O dedo em riste, o falso moralismo e este ataque às instituições fazem lembrar da Marcha da Família com Deus, que deu suporte ao golpe militar de 1964. Ali ninguém nunca deu propina, todos pagam de forma religiosa o imposto de renda e, se um dia tiverem oportunidade de entrar em um esquema para faturar uma grana preta, não só se negará, mas denunciará tudo ao Ministério Público. Por falar no MP, vale ressaltar que o Parquet, ao lado da PF, do TCU, da CGU e de outros órgãos de controle, vem fiscalizando e investigando a corrupção neste país. Isto acontece porque, apesar de todos os problemas, vivemos em um estado democrático de direito, o que não acontecia na época da ditadura militar, portanto, não havia esta liberdade de investigação.
Bem, para não ficar muito longo este texto, digo que o processo contra a corrupção ele é longo, gradativo e paulatino e deve ser feito no dia-a-dia, não só pelo Estado em todas as suas esferas, mas também pelo cidadão, que a partir do momento em que se nega a participar de sua cadeia alimentar, contribui para que ela não se expanda. É um trabalho muito difícil, pois vai desde o policial corrupto, passando pelo chefe de repartição, juízes, vereadores, advogados, médicos, prefeitos, ou seja, uma rede interminável, de uma capilaridade extrema, que passa pela sociedade e todos os níveis de governo. Sempre vai ter que haver um início e isso passa pela luta por uma reforma política ampla e também por uma reforma constitucional que tire o caráter parlamentarista de nossa constituição, a adequando ao regime presidencialista que foi aprovado pelo povo no plebiscito.

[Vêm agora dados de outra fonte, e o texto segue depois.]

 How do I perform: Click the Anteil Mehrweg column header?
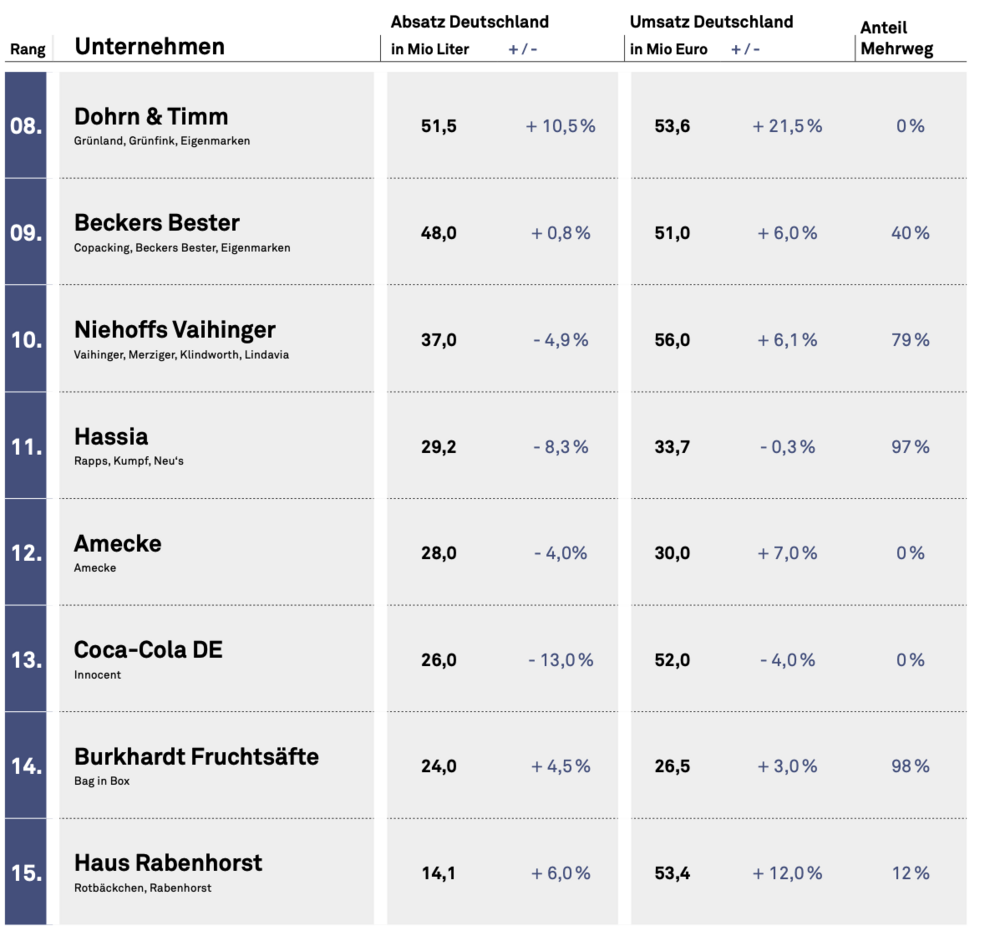897,39
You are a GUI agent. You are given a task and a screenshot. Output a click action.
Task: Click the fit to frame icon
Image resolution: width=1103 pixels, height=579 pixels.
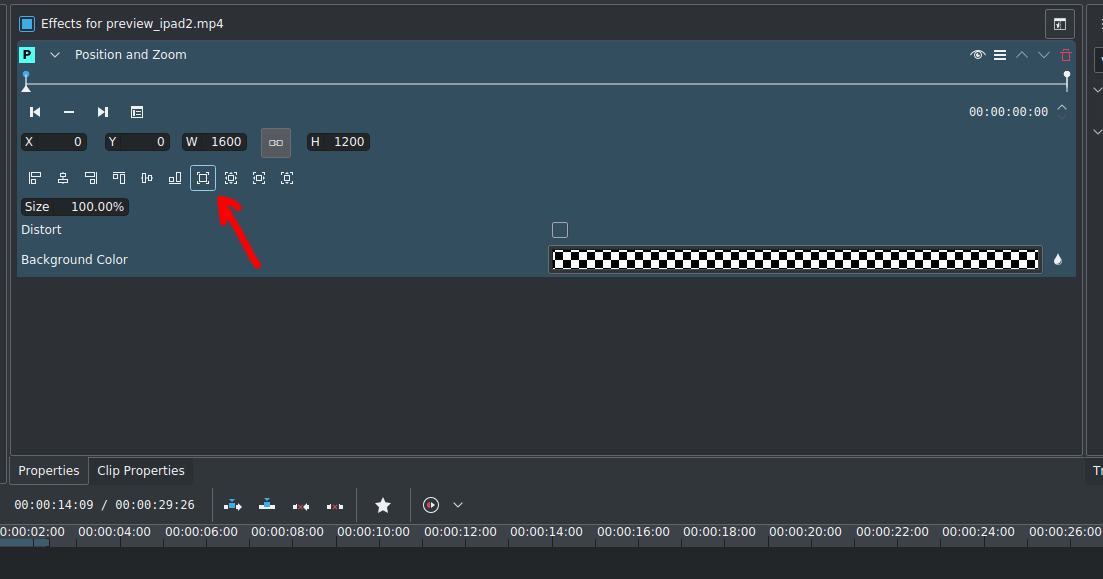tap(203, 177)
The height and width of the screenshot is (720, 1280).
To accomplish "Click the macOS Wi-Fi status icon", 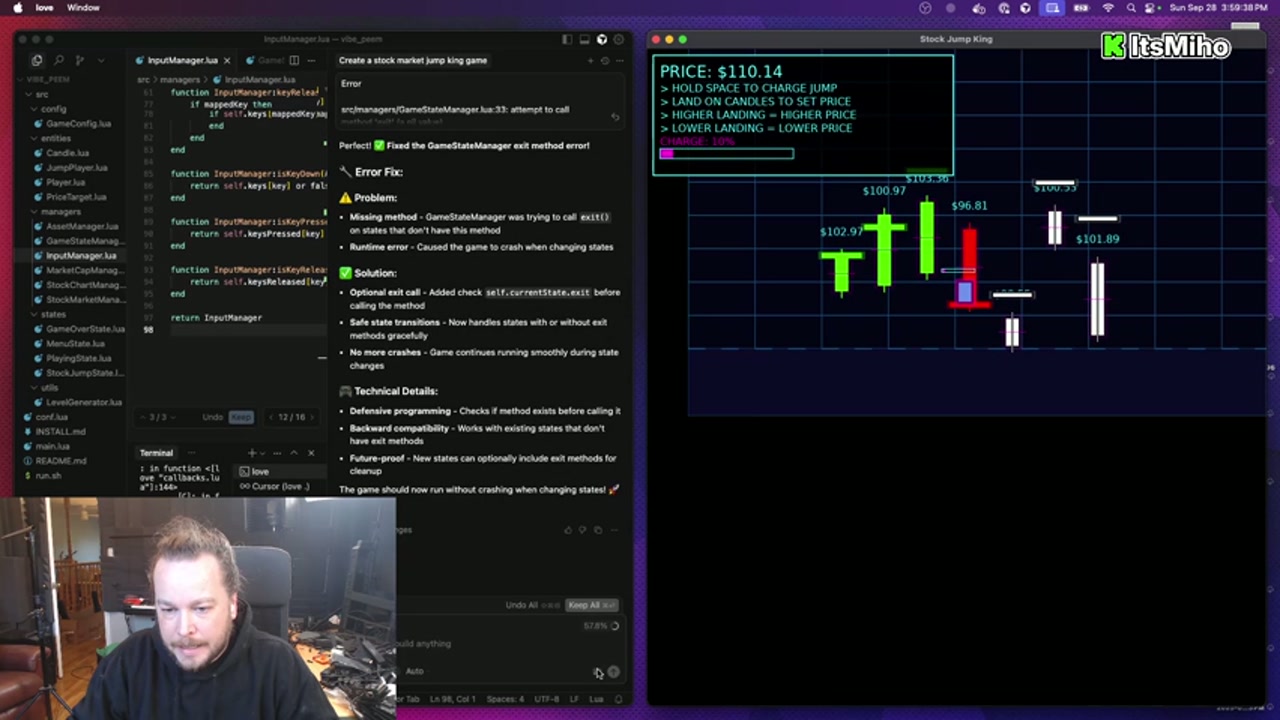I will (1107, 8).
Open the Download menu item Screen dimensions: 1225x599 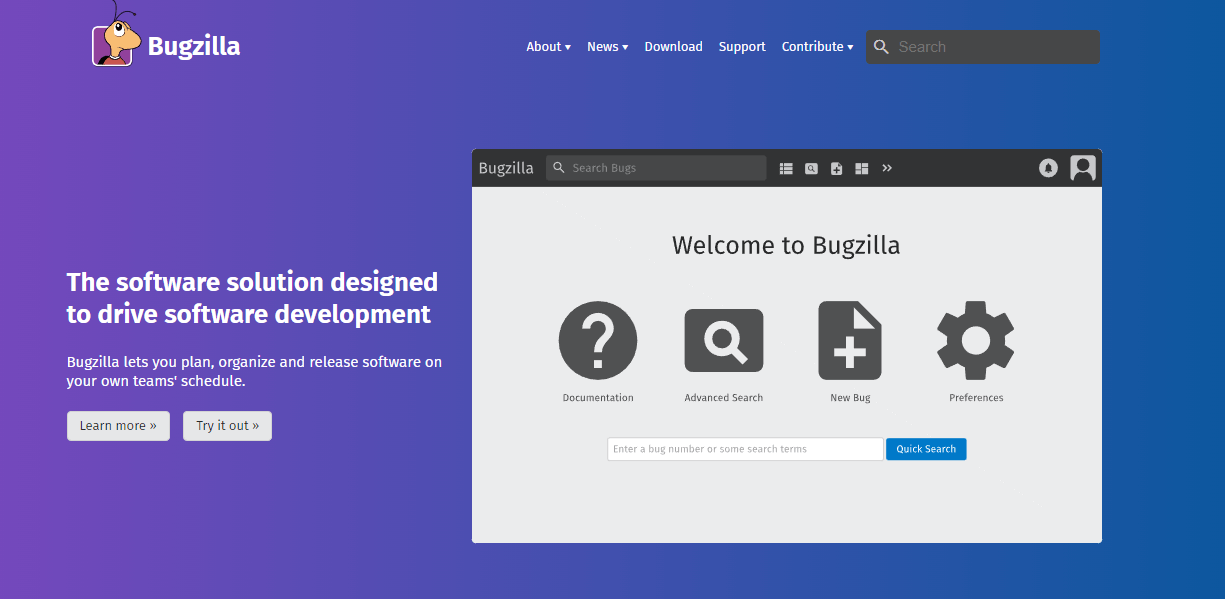tap(673, 46)
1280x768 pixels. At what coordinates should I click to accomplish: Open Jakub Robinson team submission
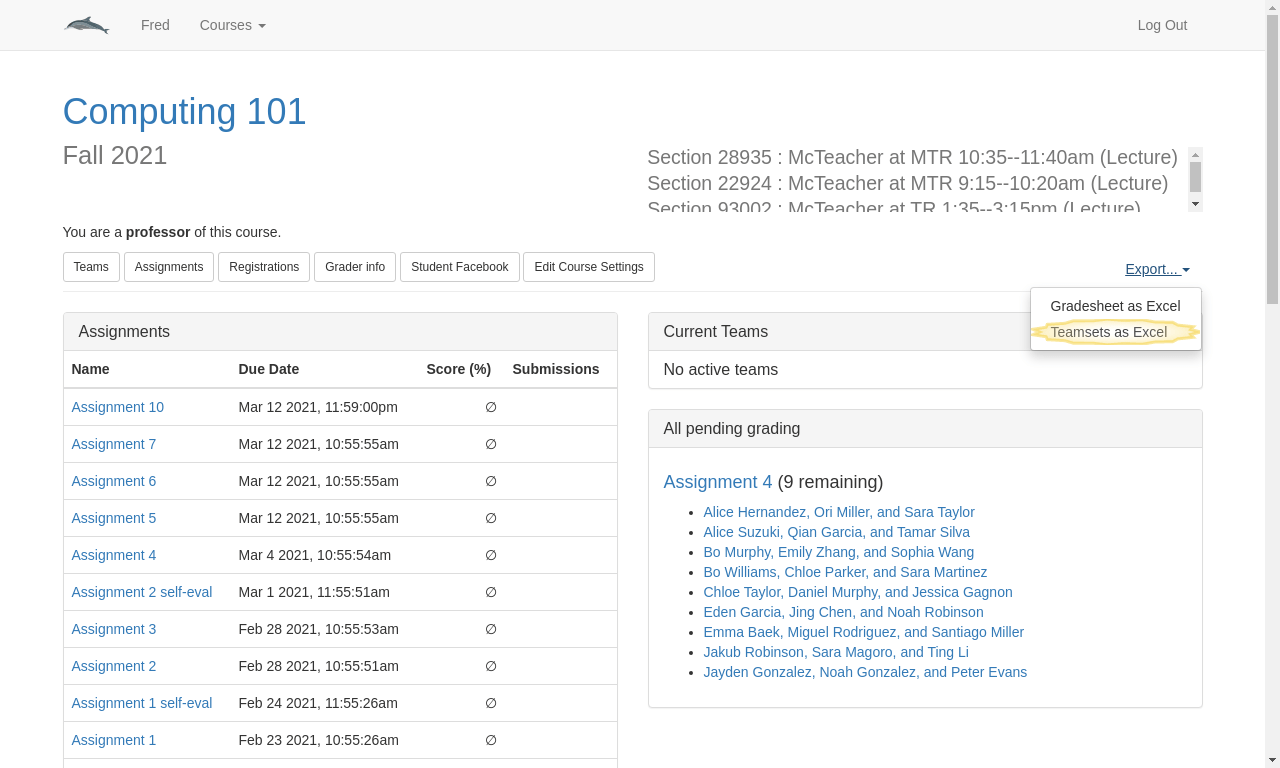[x=835, y=652]
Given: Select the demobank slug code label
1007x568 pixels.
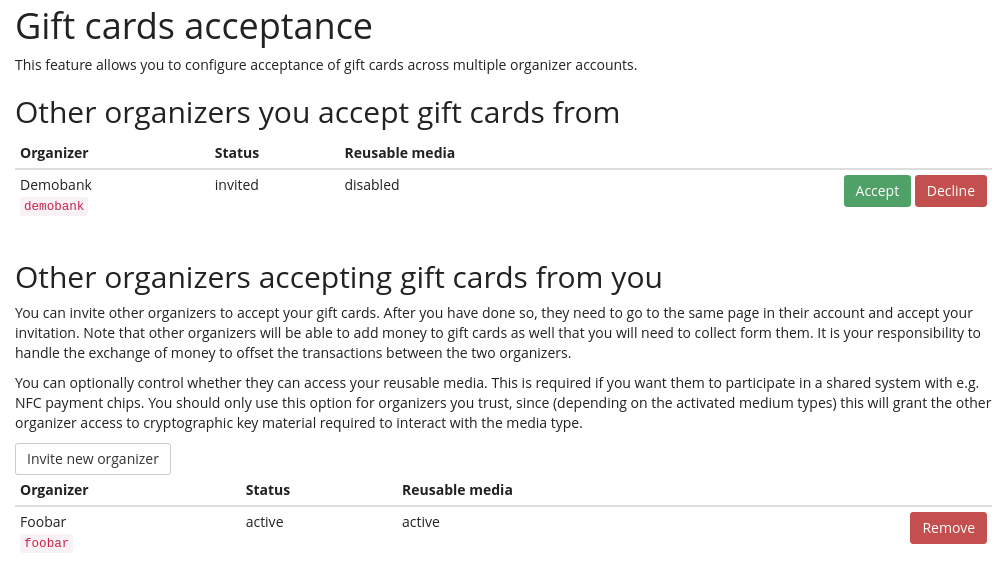Looking at the screenshot, I should coord(54,206).
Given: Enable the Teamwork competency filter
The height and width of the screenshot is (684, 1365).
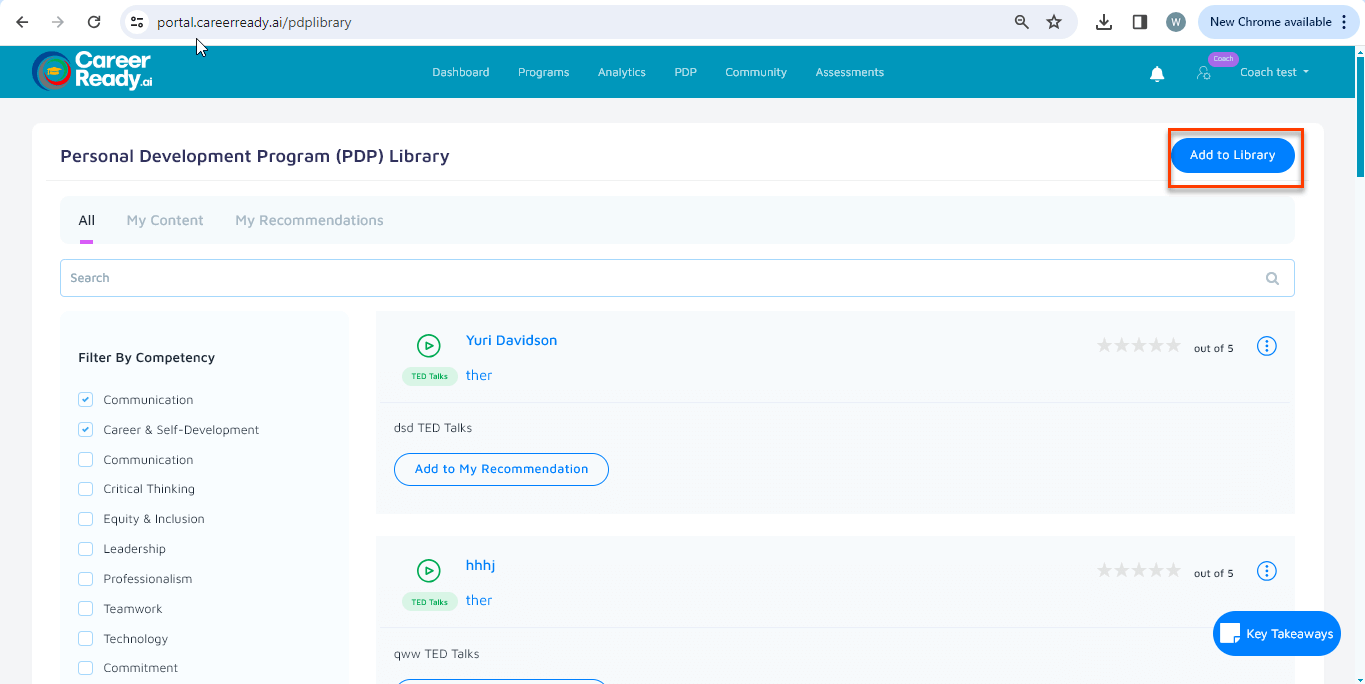Looking at the screenshot, I should (85, 608).
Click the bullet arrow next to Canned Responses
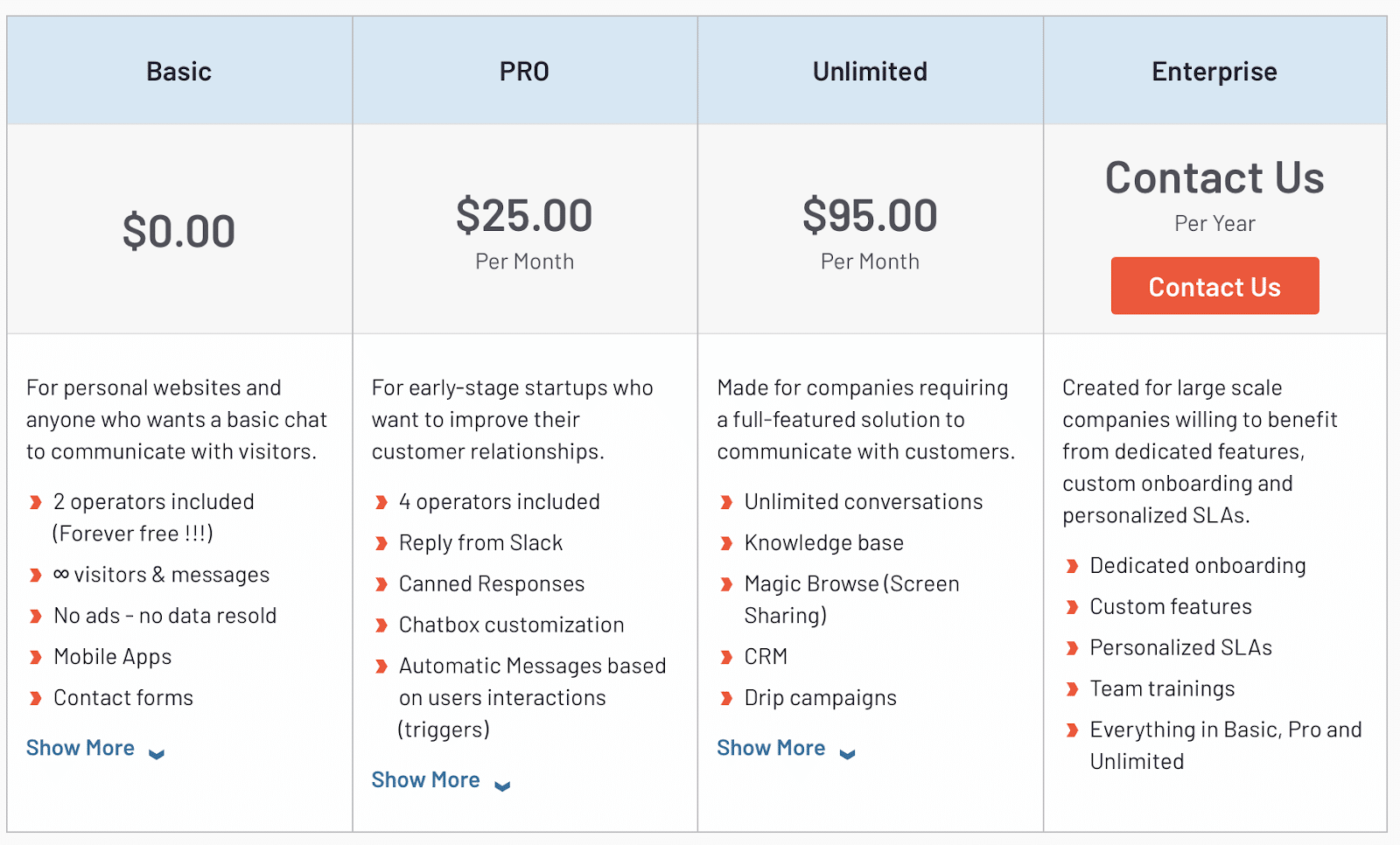This screenshot has width=1400, height=845. pos(382,584)
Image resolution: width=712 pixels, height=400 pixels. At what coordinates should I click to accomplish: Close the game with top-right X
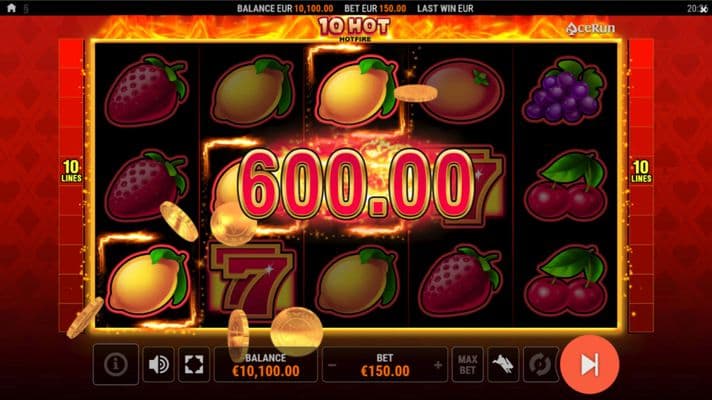[704, 9]
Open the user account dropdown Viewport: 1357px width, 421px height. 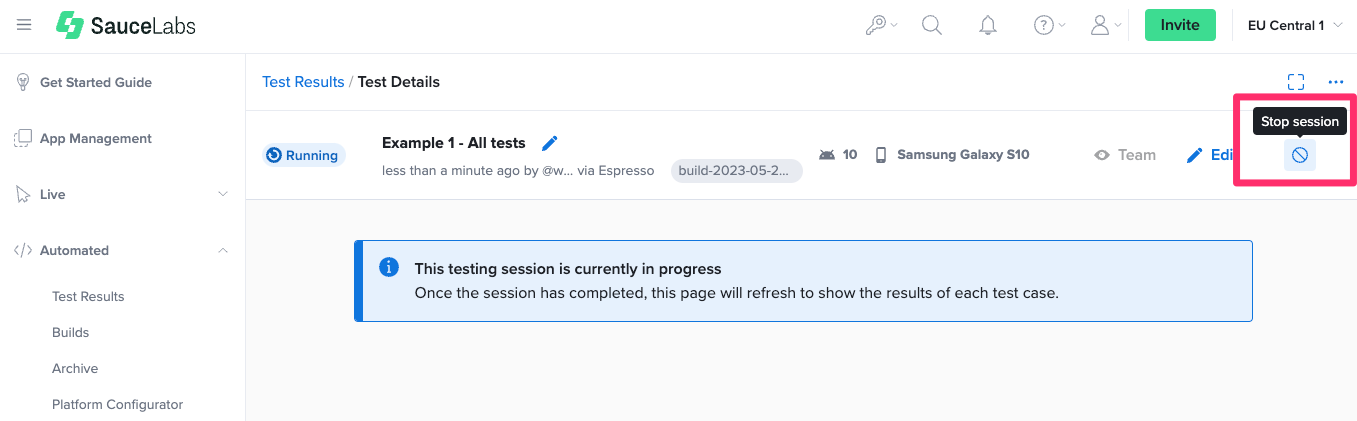point(1105,26)
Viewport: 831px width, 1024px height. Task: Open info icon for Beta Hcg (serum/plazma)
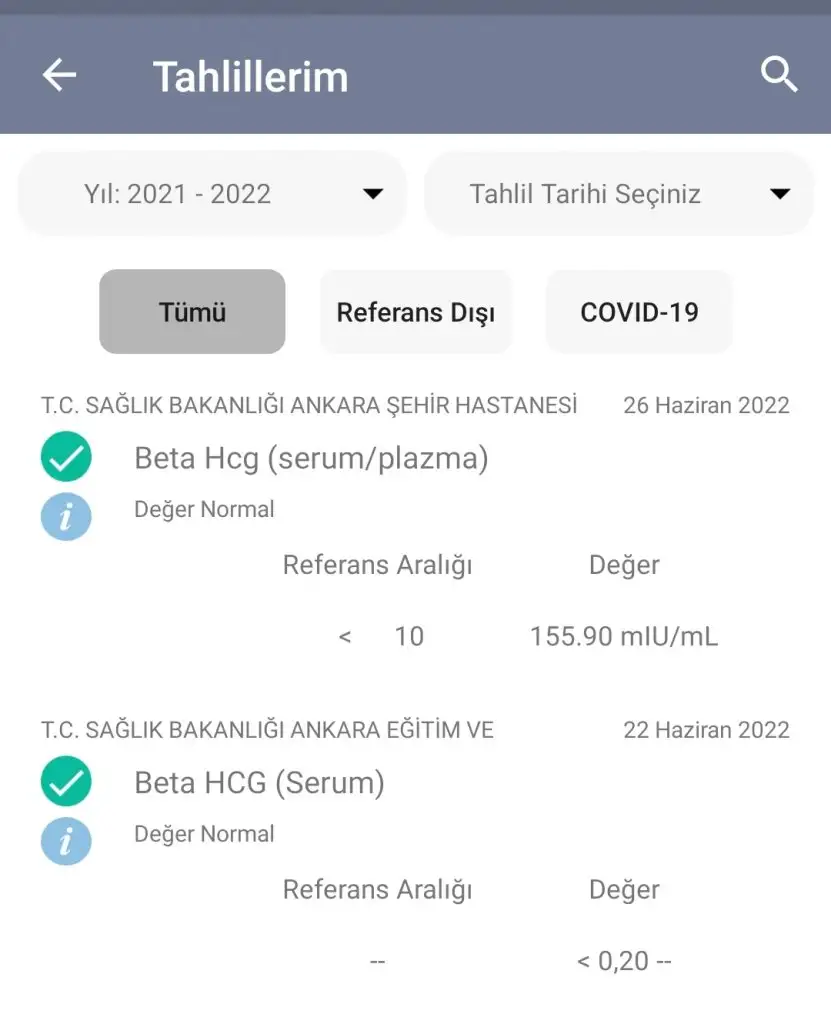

A reforma do Código de Processo Penal também é importante. Mas a principal reforma é a cultural, para que as pessoas deixem de achar normal determinadas condutas e a corrupção deixe de ser endêmica em nosso país.
Esta marcha terá o mesmo efeito que vária "marchas pela paz" já realizadas, como se o corrupto fosse parar de fazer suas maractuaias e o bandido parar de deliquir, sensibilizado pela mobilização popular. A falta de objetivos, o maniqueísmo latente e principalmente a falta de uma cara verdadeira me faz não me permitir ser usado para fins não muito claros e me faz alertar aos terceiros de boa fé para que não deixem ser coptados e usados de fantoches para dar suporte a finaliades que podem ser pouco republicanas.
Na história, sempre que esta bandeira foi levantada, tivemos episódios tristes. Foi assim com Jânio, cujo símbolo era exatamente uma vassoura, que prometia "varrer a sujeira deste país" e vimos o que aconteceu na sequência. Foi assim com Collor, que se apresentou ao Brasil como o "caçador de marajás", para na sequência confiscar a poupança do povo e instalar uma grande rede de malfeitos em Brasília. Bem, a história nos dá os exemplos. Cabe a cada um deicidir pela sua cabeça. Por isso que, como uma pessoa que acha que lugar de corrupto é na cadeia e militar é no quartel, declino do convite para participar deste movimento obscuro, pois sei que a democracia é a única coisa que garante este longo caminho para estirpar o câncer da corrupção do seio de nossa sociedade e governos.